BEGIN The input

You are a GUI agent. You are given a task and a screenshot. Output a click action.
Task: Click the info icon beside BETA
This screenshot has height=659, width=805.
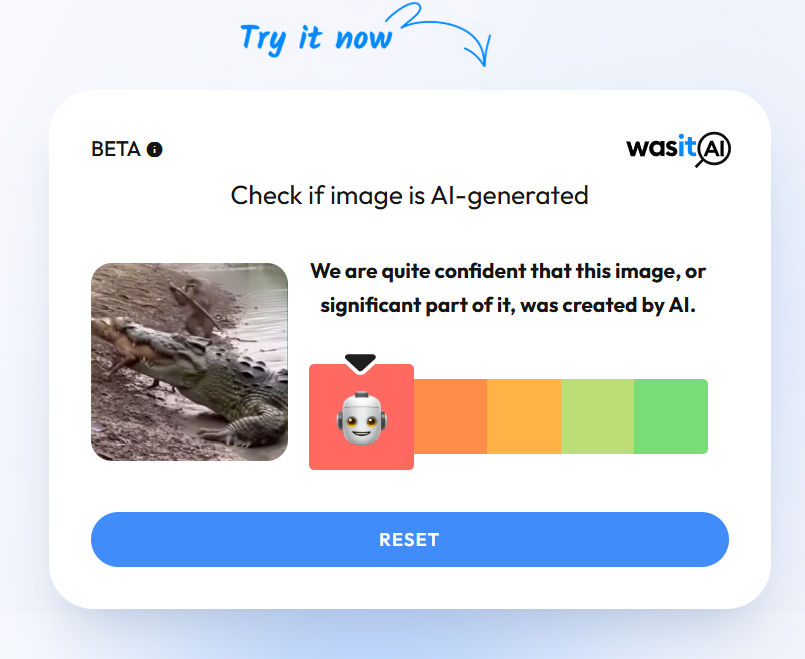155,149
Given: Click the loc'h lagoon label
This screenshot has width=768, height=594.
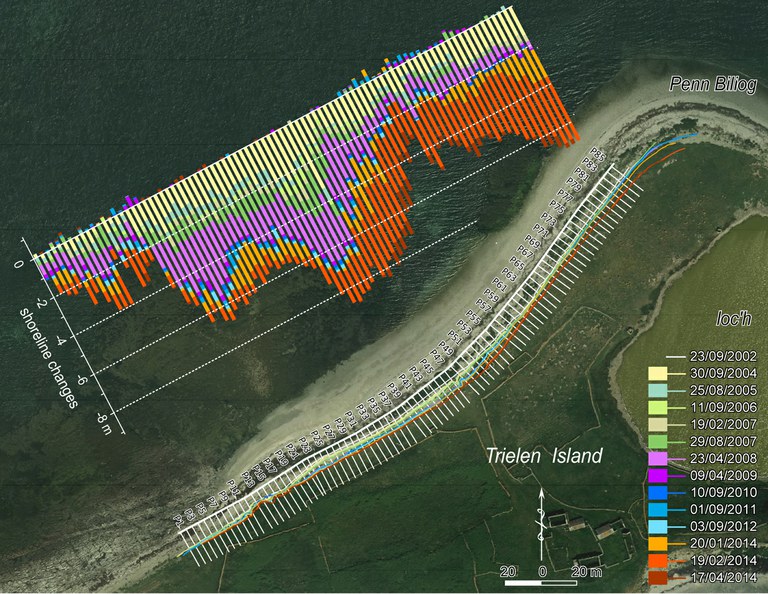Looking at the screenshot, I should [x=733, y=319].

END The input
BEGIN The input

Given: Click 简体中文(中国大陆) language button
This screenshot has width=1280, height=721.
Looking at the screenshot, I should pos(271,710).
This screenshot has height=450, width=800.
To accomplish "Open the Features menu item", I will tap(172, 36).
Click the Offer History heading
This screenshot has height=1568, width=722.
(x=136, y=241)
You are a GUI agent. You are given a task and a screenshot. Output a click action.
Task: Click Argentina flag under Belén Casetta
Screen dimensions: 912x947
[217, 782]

END The input
BEGIN The input

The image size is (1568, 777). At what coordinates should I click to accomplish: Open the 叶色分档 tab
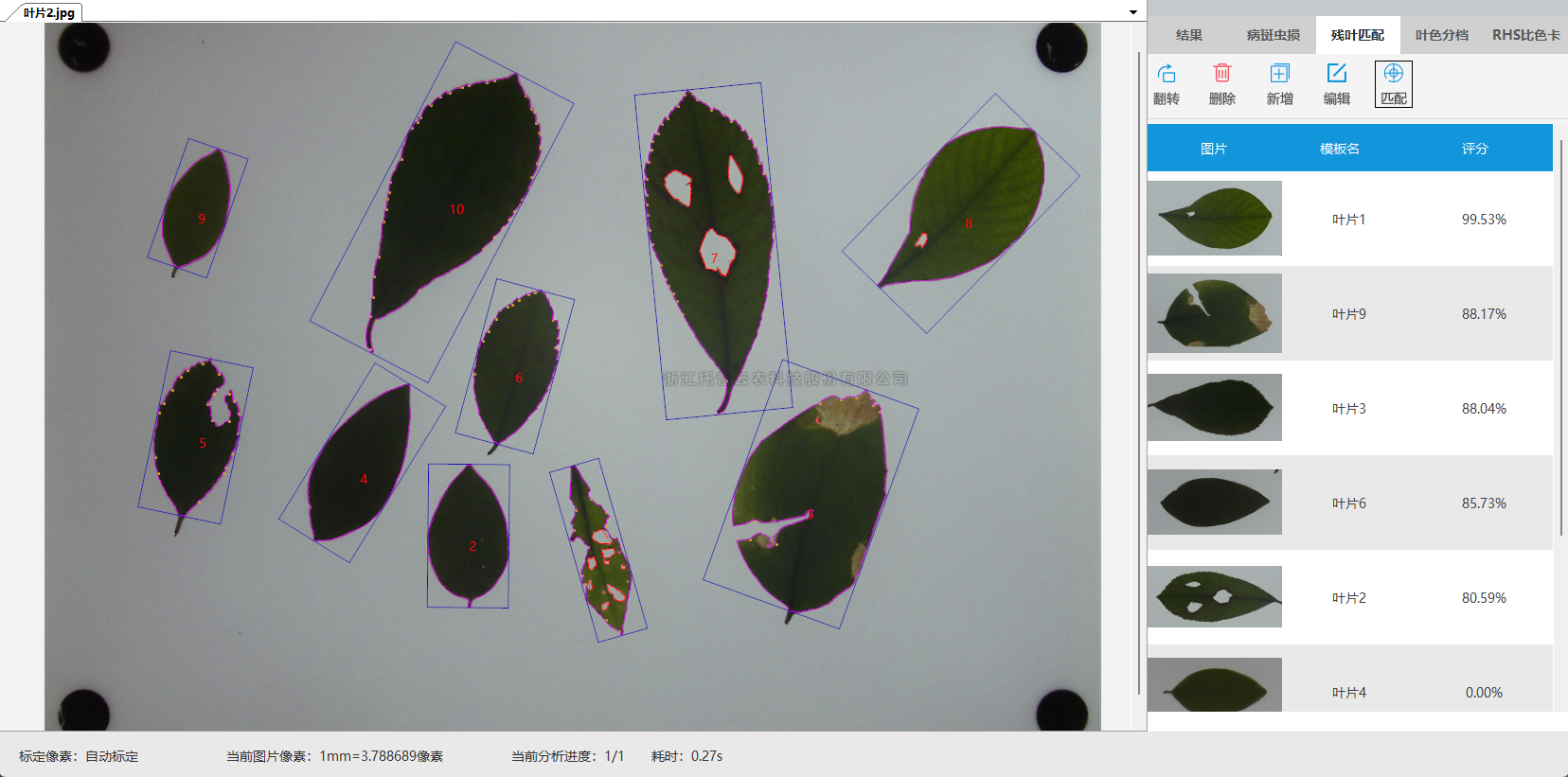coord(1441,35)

END The input

§ **What you should do**
In the listing above, find the line containing "Given: Click 简体中文(中国大陆) language button" and the line containing "Task: Click Argentina", then retype both and every line between them exactly, with nothing else.

§ **Output for this task**
Given: Click 简体中文(中国大陆) language button
This screenshot has width=1280, height=721.
Looking at the screenshot, I should pos(271,710).
This screenshot has height=450, width=800.
To accomplish "Open the Features menu item", I will tap(172, 36).
Click the Offer History heading
This screenshot has height=1568, width=722.
(x=136, y=241)
You are a GUI agent. You are given a task and a screenshot. Output a click action.
Task: Click Argentina flag under Belén Casetta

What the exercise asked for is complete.